Por fim, jovem trabalhador, imagine que a pauta de reivindicações da sua categoria ao patrão contenha itens como: papel higiênico nos banheiros, água potável no ambiente de trabalho, fornecimento gratuito de uniformes e equipamentos de proteção individual (EPI), refeitório na fábrica ou, pelo menos, fogão para esquentar marmita e registro em carteira dos funcionários.
Pois bem, essa realidade “imaginária” era o Brasil na ditadura militar.
Esse cenário ainda existia quando a chapa de metalúrgicos liderada por Wilson Fernando da Silva, o Bolinha, venceu as eleições sindicais de 1983, com propostas desafiadoras, como liberdade de organização dos trabalhadores, formação de uma central sindical, direito de lutar por uma sociedade mais justa e solidária e de exigir melhores condições de trabalho e de vida para a categoria.
Alguns podem dizer que em 1983 a ditadura já agonizava. É verdade. Mas o regime só estava no fim porque muitos brasileiros haviam lutado nas décadas anteriores para que isso acontecesse.
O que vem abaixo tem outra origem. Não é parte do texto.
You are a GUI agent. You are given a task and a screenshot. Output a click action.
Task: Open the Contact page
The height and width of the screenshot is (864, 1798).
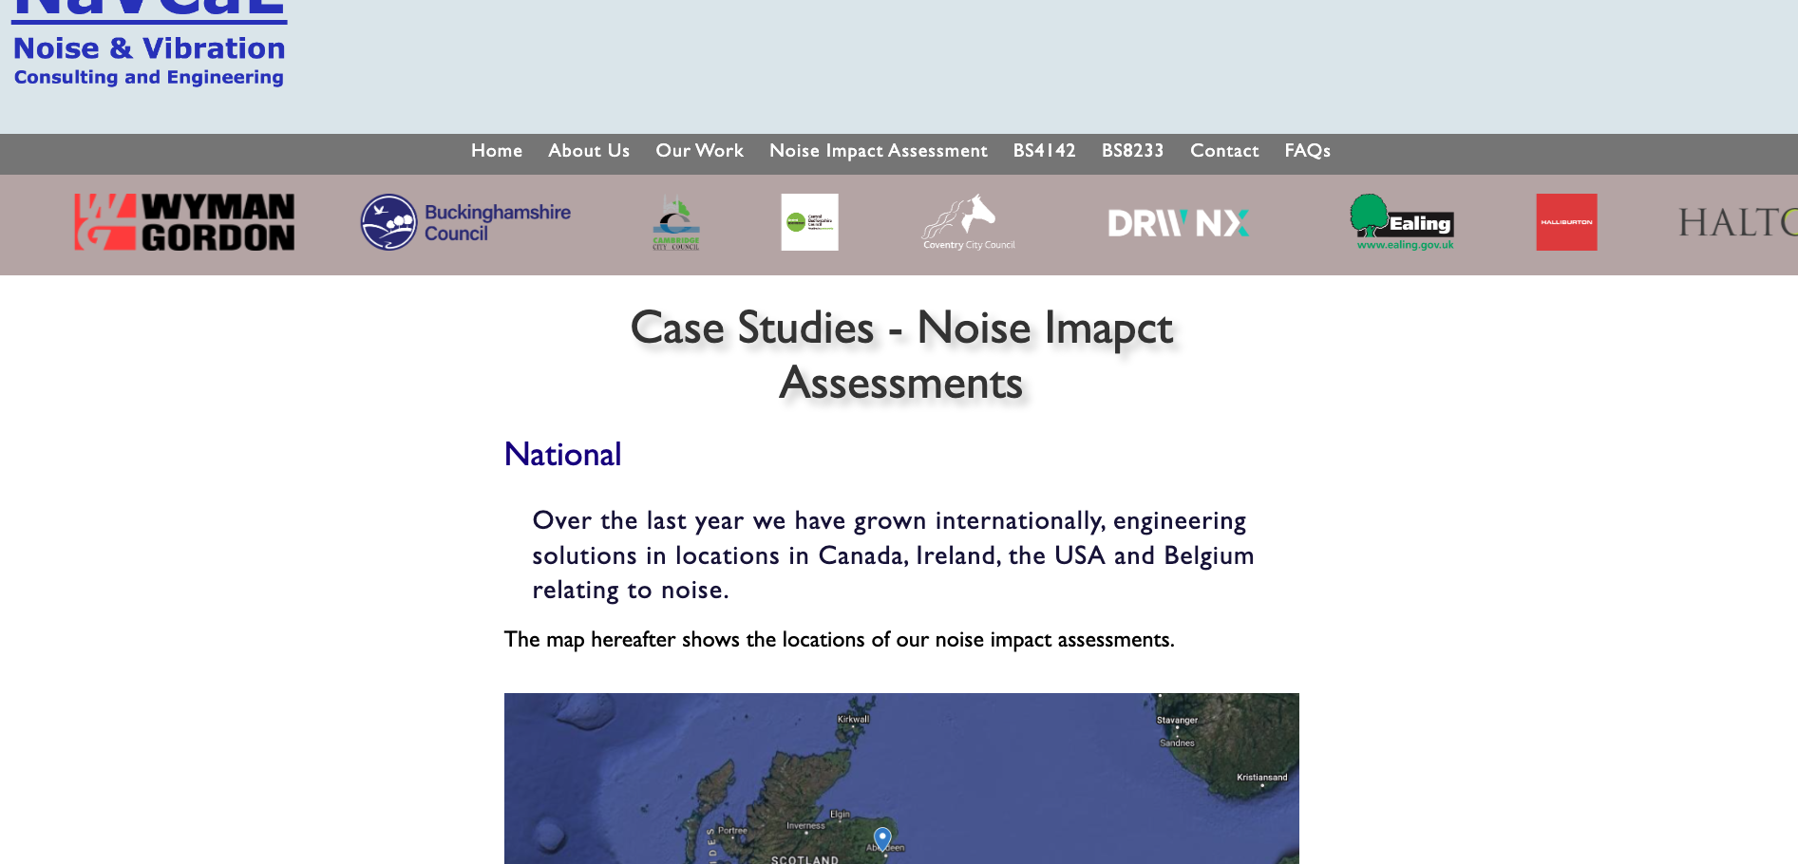click(x=1224, y=151)
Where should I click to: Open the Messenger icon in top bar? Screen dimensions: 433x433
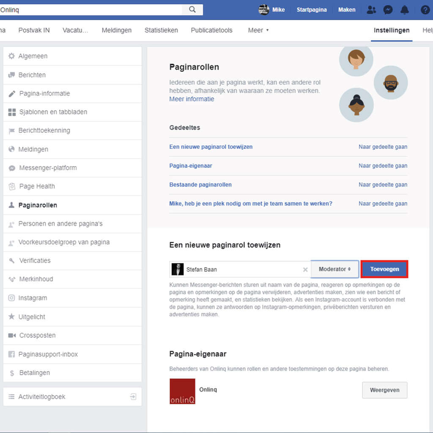(x=388, y=10)
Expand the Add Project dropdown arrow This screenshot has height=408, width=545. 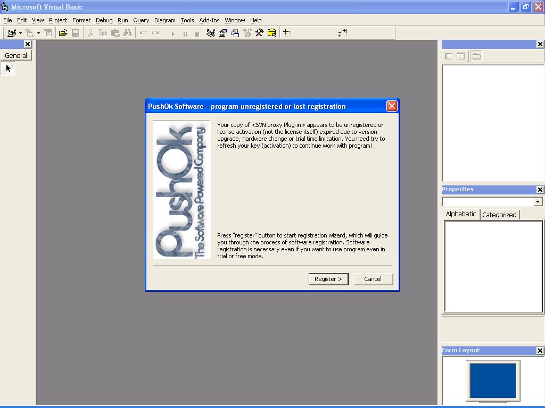pyautogui.click(x=20, y=33)
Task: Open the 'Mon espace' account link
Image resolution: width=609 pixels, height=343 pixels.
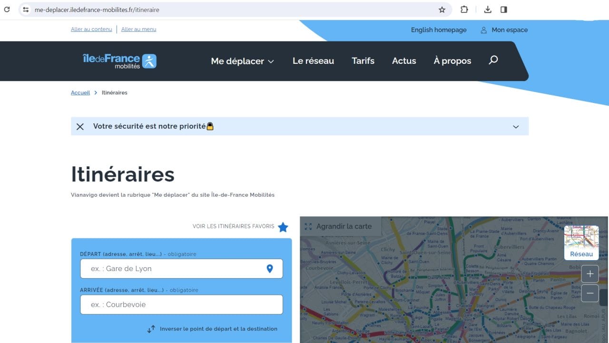Action: point(504,30)
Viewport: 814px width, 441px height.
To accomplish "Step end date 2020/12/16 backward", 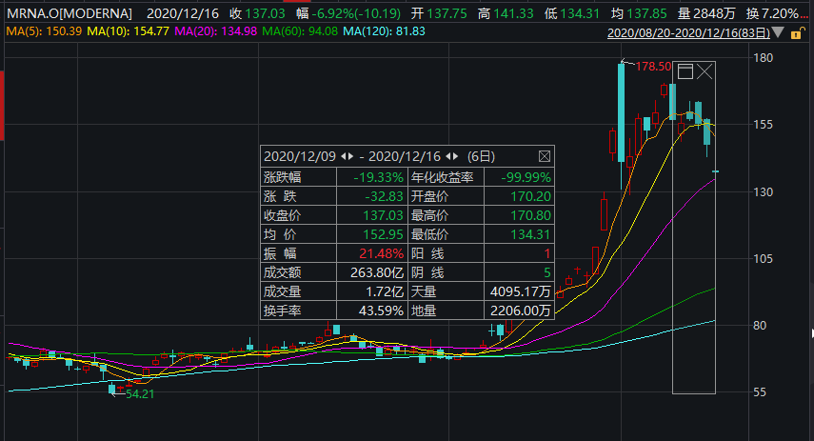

Além disso, feito um animal ferido, a ditadura ainda foi capaz de ser feroz e traiçoeira em muitos episódios dos anos 80.
Propusemos esse exercício de imaginação para termos noção da coragem daquele grupo de trabalhadores que, 30 anos atrás, implantou uma nova concepção de sindicalismo na região, o sindicalismo combativo e cidadão da CUT.
A partir de então, os sorocabanos passaram a ver, após décadas, assembleias, passeatas e outras manifestações públicas nas ruas da cidade. Muitos cidadãos sentiram-se motivados a exercer, abertamente, seu direito de opinião e de expressão.
Necessário ressaltar que os militantes sindicais e sociais davam a cara para bater. Não se escondiam atrás de máscaras. Enfrentavam as consequências da coragem, sendo perseguidos e ameaçados em seus locais de trabalho e de moradia.
Cientes de sua condição transitória na condução das transformações sociais, Bolinha e seus companheiros também não eram mascarados no comportamento. A humildade autêntica, somada com a convicção ideológica e as atitudes diárias de quem cumpria uma missão coletiva, rendeu-lhes um merecido lugar na história.
Munidos também de inteligência estratégica, capacidade de articulação e negociação, dedicação, perseverança, idealismo e sensibilidade social, aqueles trabalhadores deixaram um precioso legado para as diretorias que os sucederam.
Eles fizeram a diferença. Por isso toda homenagem é pouca para celebrar o pioneirismo daqueles combatentes sociais. A lembrança deles deve estimular novas e necessárias conquistas no mundo do trabalho e na sociedade.